Que destinen a un funcionario de cualquier país del mundo a la ONU, a cualquiera de sus sedes de Nueva York, la principal, Ginebra o París, donde reside la UNESCO, supone culminar el sueño de vivir como un millonario sin serlo, aunque si se carece de ética, se llegará a ello.
No debe extrañar que el entorno de Kofi Annan esté formado por corruptos relacionados con el programa iraquí de petróleo por alimentos, según el cual Sadam Hussein recibía alimentos que pagaba con petróleo bajo control de la ONU.
Era la gente de Annan, incluyendo un hijo suyo, quien repartía ese mercado y se quedaba con una parte de los beneficios.
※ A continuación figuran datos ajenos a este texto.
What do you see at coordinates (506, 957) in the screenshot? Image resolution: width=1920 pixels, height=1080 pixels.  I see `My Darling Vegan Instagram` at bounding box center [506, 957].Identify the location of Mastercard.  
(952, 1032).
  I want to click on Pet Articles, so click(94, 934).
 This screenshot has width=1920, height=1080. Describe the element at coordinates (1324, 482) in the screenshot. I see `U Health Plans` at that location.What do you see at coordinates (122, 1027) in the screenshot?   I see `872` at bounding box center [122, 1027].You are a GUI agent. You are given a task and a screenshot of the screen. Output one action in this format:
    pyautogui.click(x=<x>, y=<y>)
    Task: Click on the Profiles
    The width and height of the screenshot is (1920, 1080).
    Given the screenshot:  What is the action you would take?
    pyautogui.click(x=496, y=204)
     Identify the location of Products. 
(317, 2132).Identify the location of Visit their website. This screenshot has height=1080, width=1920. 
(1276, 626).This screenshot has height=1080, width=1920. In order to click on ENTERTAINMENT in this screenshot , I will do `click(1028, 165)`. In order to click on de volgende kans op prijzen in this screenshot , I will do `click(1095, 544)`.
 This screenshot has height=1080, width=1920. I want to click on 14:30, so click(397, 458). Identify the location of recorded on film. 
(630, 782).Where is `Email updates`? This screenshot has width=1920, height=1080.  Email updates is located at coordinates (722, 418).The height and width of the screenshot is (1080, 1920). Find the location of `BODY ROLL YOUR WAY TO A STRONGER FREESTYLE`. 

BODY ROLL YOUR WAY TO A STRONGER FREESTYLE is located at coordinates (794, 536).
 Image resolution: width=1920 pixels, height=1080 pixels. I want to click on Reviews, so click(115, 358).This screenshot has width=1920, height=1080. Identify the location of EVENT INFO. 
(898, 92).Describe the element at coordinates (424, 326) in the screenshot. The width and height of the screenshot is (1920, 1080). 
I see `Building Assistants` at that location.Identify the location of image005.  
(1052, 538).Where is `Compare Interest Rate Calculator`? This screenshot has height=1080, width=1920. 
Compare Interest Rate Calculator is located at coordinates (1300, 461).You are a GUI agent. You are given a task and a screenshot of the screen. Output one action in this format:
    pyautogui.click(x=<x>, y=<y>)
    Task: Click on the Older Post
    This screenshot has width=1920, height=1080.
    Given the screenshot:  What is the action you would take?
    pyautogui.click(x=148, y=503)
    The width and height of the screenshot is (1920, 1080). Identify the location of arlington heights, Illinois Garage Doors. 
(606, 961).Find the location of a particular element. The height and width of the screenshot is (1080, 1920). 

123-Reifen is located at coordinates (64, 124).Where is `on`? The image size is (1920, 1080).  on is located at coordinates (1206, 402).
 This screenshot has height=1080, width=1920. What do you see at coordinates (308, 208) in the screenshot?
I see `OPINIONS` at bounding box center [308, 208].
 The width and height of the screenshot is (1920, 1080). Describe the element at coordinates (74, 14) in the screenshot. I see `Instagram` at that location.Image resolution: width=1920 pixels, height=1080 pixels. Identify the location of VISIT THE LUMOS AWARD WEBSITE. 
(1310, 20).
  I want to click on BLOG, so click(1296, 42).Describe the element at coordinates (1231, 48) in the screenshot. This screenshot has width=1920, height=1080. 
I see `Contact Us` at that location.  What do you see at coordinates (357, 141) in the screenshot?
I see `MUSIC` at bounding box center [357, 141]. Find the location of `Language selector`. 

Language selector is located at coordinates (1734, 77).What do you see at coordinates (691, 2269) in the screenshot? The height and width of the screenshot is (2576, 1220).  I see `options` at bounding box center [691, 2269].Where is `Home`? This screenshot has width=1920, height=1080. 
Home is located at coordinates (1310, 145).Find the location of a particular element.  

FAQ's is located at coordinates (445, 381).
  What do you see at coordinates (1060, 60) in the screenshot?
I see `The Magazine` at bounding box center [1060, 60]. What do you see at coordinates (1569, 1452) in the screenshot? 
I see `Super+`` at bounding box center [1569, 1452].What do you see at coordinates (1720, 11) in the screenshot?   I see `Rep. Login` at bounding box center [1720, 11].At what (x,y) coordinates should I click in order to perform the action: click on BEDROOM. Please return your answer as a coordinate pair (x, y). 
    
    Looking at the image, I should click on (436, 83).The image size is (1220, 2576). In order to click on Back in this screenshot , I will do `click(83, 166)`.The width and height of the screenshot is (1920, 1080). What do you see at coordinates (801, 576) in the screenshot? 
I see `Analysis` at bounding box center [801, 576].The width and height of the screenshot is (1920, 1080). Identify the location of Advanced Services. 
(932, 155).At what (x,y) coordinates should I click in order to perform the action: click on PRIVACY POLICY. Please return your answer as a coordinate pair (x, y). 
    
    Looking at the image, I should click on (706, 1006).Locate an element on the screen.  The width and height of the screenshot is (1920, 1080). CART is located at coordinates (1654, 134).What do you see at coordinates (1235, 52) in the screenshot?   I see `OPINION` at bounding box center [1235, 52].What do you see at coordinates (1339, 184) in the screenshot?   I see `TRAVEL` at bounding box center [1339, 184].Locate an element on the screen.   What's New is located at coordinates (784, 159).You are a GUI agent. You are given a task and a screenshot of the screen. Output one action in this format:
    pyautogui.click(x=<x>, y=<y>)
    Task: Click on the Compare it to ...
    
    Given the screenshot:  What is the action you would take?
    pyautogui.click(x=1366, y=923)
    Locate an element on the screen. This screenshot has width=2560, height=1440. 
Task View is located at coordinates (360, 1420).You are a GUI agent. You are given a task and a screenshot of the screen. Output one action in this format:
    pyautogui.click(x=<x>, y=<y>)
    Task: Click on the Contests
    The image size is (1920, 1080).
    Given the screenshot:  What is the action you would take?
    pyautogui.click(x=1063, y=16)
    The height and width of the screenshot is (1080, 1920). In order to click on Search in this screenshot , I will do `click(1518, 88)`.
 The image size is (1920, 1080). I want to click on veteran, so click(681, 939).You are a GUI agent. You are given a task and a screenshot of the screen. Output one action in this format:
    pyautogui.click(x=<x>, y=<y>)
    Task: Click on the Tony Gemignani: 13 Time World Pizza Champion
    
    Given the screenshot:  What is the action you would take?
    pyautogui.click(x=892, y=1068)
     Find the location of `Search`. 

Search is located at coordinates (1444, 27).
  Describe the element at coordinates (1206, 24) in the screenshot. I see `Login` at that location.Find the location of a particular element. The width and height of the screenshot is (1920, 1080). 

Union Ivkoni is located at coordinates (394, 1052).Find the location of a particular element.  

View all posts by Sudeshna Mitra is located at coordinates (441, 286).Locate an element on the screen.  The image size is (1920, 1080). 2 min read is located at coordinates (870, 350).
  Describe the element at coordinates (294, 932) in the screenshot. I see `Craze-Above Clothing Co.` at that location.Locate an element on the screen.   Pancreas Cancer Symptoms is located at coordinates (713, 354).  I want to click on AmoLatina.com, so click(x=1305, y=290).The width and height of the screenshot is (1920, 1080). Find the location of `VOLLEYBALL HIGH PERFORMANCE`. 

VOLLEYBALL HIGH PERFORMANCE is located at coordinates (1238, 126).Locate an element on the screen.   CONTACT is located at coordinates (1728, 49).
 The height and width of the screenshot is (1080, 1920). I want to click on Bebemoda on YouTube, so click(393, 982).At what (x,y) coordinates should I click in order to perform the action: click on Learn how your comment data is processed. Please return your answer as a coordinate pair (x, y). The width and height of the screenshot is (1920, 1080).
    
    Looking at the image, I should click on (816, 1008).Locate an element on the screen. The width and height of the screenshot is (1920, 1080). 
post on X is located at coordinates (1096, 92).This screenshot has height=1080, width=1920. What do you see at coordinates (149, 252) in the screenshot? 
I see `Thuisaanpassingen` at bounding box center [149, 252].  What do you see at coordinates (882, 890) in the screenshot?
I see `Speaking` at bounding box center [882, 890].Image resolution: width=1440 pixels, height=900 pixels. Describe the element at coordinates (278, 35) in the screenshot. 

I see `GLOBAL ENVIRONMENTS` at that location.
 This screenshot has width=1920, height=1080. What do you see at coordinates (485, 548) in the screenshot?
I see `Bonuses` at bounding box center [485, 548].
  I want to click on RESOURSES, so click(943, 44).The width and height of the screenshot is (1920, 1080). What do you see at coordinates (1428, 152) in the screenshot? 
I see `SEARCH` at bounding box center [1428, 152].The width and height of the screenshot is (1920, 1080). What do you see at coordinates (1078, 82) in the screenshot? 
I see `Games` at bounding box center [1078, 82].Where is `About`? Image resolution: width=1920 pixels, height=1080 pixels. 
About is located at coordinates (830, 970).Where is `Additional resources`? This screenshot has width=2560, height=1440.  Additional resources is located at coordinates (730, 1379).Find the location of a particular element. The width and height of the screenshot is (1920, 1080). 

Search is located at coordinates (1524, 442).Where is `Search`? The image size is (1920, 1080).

Simultáneamente, Sadam compraba periodistas y activistas políticos –debería saberse a quién en España—para que defendieran su régimen.
Los diplomáticos y periodistas más honorables y conocedores del intramundo de la ONU denuncian habitualmente su corrupción, pero los estados miembros prefieren cerrar los ojos para mantener eso tan acomodaticio del statu quo.
Los demás funcionarios, mientras, callan: gozan de enormes sueldos, no pagan impuestos y poseen un pasaporte diplomático que les permite vivir con prebendas medievales, entre fiestas nacionales, más de 200 al año, saturados de champaña y caviar.
En este ambiente, algunos tienen en sus residencias a verdaderos esclavos y esclavas sexuales, sin que las autoridades locales pueden hacer nada para evitarlo.
Gran número de los funcionarios internacionales son agentes a comisión de empresas o empresarios de sus países, que en ratos libres, eso sí, imparten doctrina en la Asamblea General sobre paz y justicia internacionales.
Que no extrañe la corrupción de la ONU: hay funcionarios, especialmente del tercer mundo, que montan negocios a través de la valija diplomática en la que mueven drogas o piedras preciosas. Y nadie lo impide.